Don't confuse camaraderie with information-sharing.
But it had felt like more than that.
It had felt like two people trapped by their bloodlines, finding someone who might actually understand.
Dangerous thought..
She'd made it clear she would kill him if necessary. And he believed her. That wasn't posturing or bravado. That was simple fact.
So why had that made him want to talk to her more, not less?
'Because you're an idiot', he told himself.
Sangreal pulsed once. He took that for agreement also.
Across campus, in her room in the Crown Dorms, Seren sat by her window and stared at the moon.
Her roommate Lyssa was asleep already. Sweet, gentle Lyssa who smiled at everyone and seemed to genuinely care about people. Lyssa who had no idea what Seren was really doing at this academy.
Seren touched her moon-shaped earrings. They were still warm. Still warning her of danger.
But the danger wasn't what she'd expected.
She'd expected a monster. A tyrant in training. Someone obviously following in Valefor's footsteps.
Instead, she'd found. him.
A boy who held back in fights so he wouldn't hurt classmates. Who admitted he didn't know what he was becoming. Who looked at her like she was a person, not a threat.
Who'd asked if she had friends.
And that was somehow worse.
Because they were easy to kill.
"What am I supposed to do?" she whispered out loud to the moon.
The moon was mute and could not respond.
Under her bed, wrapped up in cloth, Eclipsa pulsed faintly.
The spear wanted her to act. To complete the mission. To end the threat before it grew.
But Seren couldn't stop thinking about the way Aerin had looked when he'd said I'd rather it be someone strong enough to actually do it.
Like he'd already accepted the fact that he could die.
As if giving her permission.
And that made everything so much harder.
She closed her eyes and tried to sleep. But all she could see was silver moonlight and a boy holding stolen books, looking at her like she was something more than the weapon she'd been raised to be.
"I don't have time for this,she told herself firmly. I have a mission. That's all that matters."
Yet when she at last dozed off, her final thought was:
"He asked if I had friends.
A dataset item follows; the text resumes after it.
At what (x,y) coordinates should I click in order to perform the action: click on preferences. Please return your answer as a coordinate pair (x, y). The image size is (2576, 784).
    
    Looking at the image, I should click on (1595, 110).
And I said no. But maybe i might have one in the near future."
She didn't finish the thought.
Some things were too dangerous to hope for.
---
In the headmaster's tower, Arvell stood by his window and watched two students sneak back to their dorms from opposite directions.
He knew who they were. Had known the moment they'd both entered the library after hours.
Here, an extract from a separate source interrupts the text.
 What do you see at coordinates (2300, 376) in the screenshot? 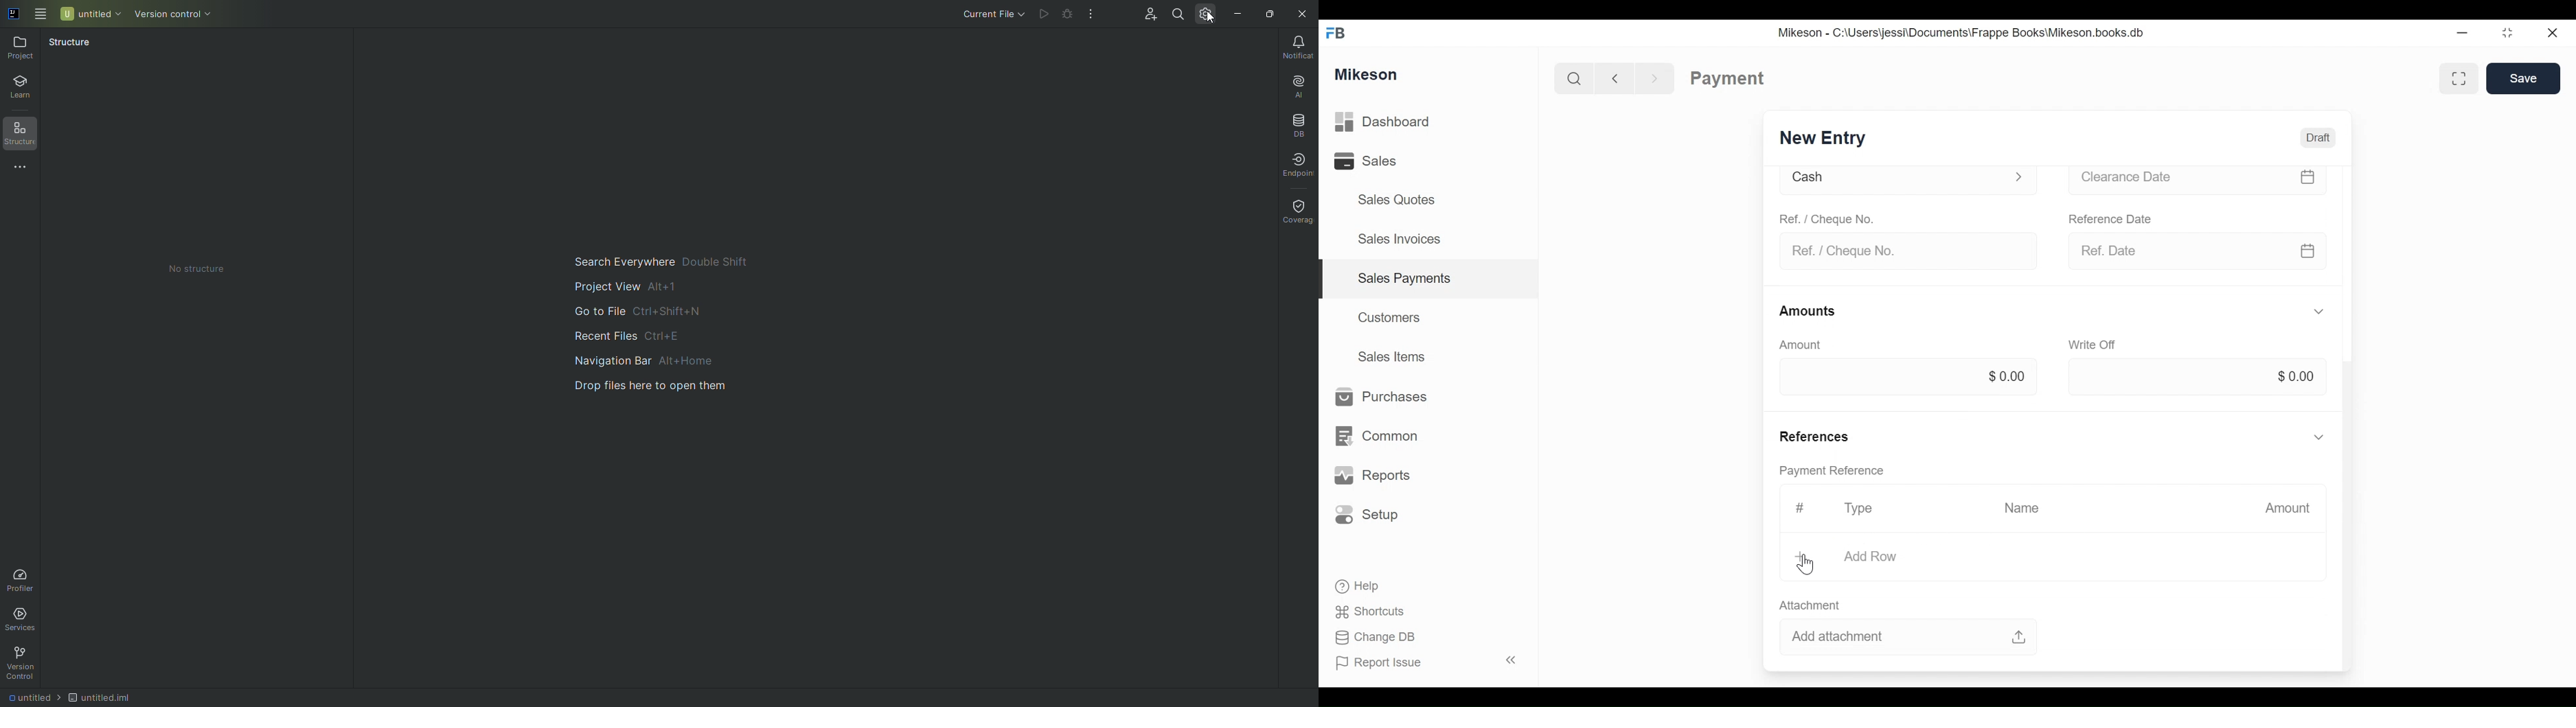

"History repeats," he murmured to himself. "The Arclight and the Moonveil. Just like before."
His ancient eyes—older than he looked, older than the academy itself—held something like sadness.
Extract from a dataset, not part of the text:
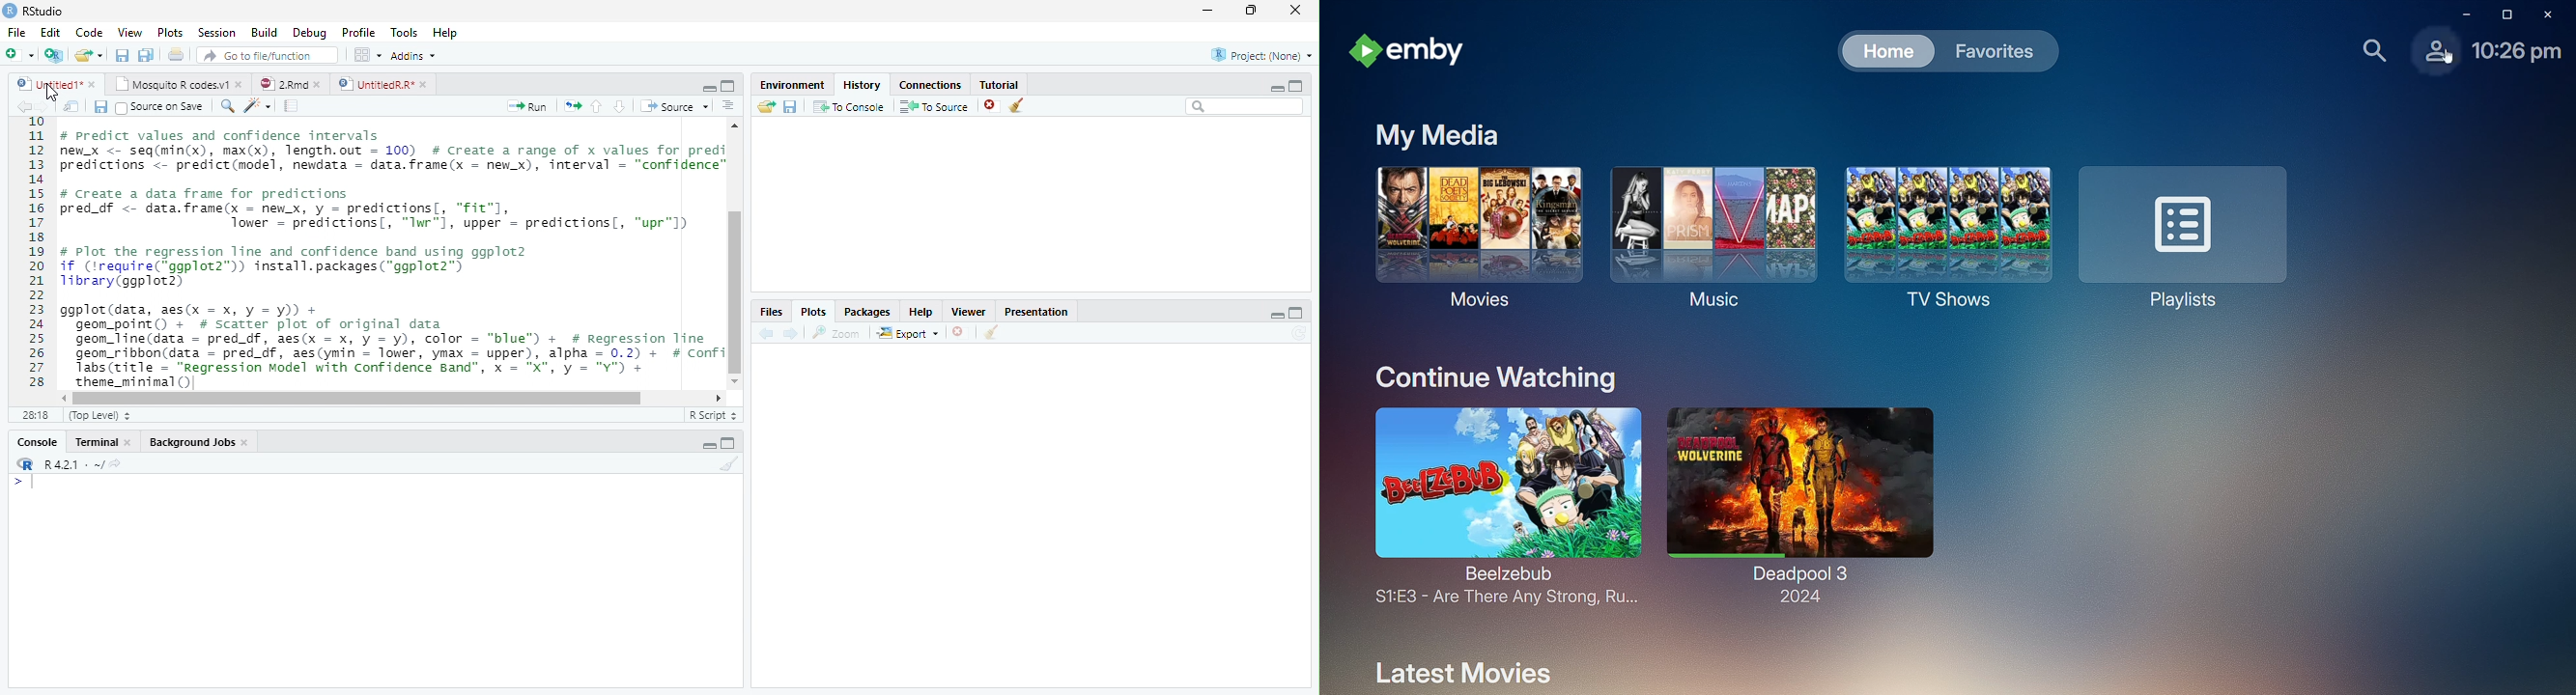 The image size is (2576, 700). I want to click on Close , so click(1296, 12).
"But will it end the same way? Or will these two find a different path?"
He turned from the window and walked to his desk. On it lay reports. Observations from various professors. Notes about the new students.
And one report that made him pause.
Assassins sighted near campus. Ashen Hand suspected. Target unknown.
Arvell's face hardened. "So it begins," he said quietly. "The same forces that pushed Valefor to war are moving again. And these children are caught in the middle." He looked back toward the window. Toward the Crown Dorms where two young people from enemy bloodlines had just spent talking in a library. "Choose wisely, young Arclight," Arvell whispered. "The world will not forgive a second Crimson Emperor. But perhaps. perhaps it doesn't need to fear one either." He returned to his desk and began writing letters. Some to allies. Some to old friends. Some to people who owed him favors from decades past. Because if war was coming—and Arvell suspected it was—these students would need protection. Whether they knew it or not.